▶ **AIM OF THE TASK**
Revise the listing below so that each occurrence of "Identify the location of" reads "Find the position of", leaving every other character untouched.

▶ **DATA FOR THIS TASK**
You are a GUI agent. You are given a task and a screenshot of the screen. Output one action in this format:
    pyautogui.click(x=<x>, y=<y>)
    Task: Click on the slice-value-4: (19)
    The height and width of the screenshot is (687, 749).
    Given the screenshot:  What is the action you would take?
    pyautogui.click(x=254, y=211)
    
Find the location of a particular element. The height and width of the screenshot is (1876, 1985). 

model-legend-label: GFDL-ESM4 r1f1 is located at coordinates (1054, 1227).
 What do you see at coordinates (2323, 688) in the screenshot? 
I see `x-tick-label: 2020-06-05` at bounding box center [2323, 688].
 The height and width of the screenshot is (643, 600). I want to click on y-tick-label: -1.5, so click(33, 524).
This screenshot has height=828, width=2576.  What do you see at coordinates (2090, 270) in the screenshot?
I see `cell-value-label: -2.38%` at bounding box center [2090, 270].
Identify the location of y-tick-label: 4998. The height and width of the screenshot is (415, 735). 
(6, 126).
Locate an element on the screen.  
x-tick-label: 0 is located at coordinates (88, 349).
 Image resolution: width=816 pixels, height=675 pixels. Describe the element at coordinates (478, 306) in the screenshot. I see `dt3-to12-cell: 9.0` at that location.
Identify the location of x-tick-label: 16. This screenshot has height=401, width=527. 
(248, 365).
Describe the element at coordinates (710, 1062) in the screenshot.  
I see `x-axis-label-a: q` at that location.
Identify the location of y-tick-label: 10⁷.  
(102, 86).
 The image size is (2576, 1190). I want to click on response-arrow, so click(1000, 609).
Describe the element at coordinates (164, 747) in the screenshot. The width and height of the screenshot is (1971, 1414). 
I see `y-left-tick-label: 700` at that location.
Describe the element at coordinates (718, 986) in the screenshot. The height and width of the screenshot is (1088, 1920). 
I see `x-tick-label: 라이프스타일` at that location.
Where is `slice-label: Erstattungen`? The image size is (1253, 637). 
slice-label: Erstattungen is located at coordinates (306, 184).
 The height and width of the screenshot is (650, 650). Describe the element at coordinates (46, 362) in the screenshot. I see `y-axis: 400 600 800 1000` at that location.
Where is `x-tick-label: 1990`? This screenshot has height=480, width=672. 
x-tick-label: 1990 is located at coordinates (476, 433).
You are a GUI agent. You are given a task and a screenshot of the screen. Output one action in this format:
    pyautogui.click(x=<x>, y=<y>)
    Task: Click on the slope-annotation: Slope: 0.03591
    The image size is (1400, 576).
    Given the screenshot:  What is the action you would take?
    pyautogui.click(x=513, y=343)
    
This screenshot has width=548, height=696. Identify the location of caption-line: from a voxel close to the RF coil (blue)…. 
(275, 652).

▶ **PROBLEM SOLUTION**
You are a GUI agent. You are given a task and a screenshot of the screen. Output one action in this format:
    pyautogui.click(x=<x>, y=<y>)
    Task: Click on the slice-value-4: (19)
    The height and width of the screenshot is (687, 749).
    Given the screenshot:  What is the action you would take?
    pyautogui.click(x=254, y=211)
    
Find the location of a particular element. The height and width of the screenshot is (1876, 1985). 

model-legend-label: GFDL-ESM4 r1f1 is located at coordinates (1054, 1227).
 What do you see at coordinates (2323, 688) in the screenshot? 
I see `x-tick-label: 2020-06-05` at bounding box center [2323, 688].
 The height and width of the screenshot is (643, 600). I want to click on y-tick-label: -1.5, so click(33, 524).
This screenshot has height=828, width=2576.  What do you see at coordinates (2090, 270) in the screenshot?
I see `cell-value-label: -2.38%` at bounding box center [2090, 270].
Find the position of y-tick-label: 4998. The height and width of the screenshot is (415, 735). 
(6, 126).
Locate an element on the screen.  
x-tick-label: 0 is located at coordinates (88, 349).
 Image resolution: width=816 pixels, height=675 pixels. Describe the element at coordinates (478, 306) in the screenshot. I see `dt3-to12-cell: 9.0` at that location.
Find the position of x-tick-label: 16. This screenshot has height=401, width=527. 
(248, 365).
Describe the element at coordinates (710, 1062) in the screenshot.  
I see `x-axis-label-a: q` at that location.
Find the position of y-tick-label: 10⁷.  
(102, 86).
 The image size is (2576, 1190). I want to click on response-arrow, so click(1000, 609).
Describe the element at coordinates (164, 747) in the screenshot. The width and height of the screenshot is (1971, 1414). 
I see `y-left-tick-label: 700` at that location.
Describe the element at coordinates (718, 986) in the screenshot. The height and width of the screenshot is (1088, 1920). 
I see `x-tick-label: 라이프스타일` at that location.
Where is `slice-label: Erstattungen`? The image size is (1253, 637). 
slice-label: Erstattungen is located at coordinates (306, 184).
 The height and width of the screenshot is (650, 650). Describe the element at coordinates (46, 362) in the screenshot. I see `y-axis: 400 600 800 1000` at that location.
Where is `x-tick-label: 1990`? This screenshot has height=480, width=672. 
x-tick-label: 1990 is located at coordinates (476, 433).
You are a GUI agent. You are given a task and a screenshot of the screen. Output one action in this format:
    pyautogui.click(x=<x>, y=<y>)
    Task: Click on the slope-annotation: Slope: 0.03591
    The image size is (1400, 576).
    Given the screenshot:  What is the action you would take?
    pyautogui.click(x=513, y=343)
    
This screenshot has width=548, height=696. Find the position of caption-line: from a voxel close to the RF coil (blue)…. 
(275, 652).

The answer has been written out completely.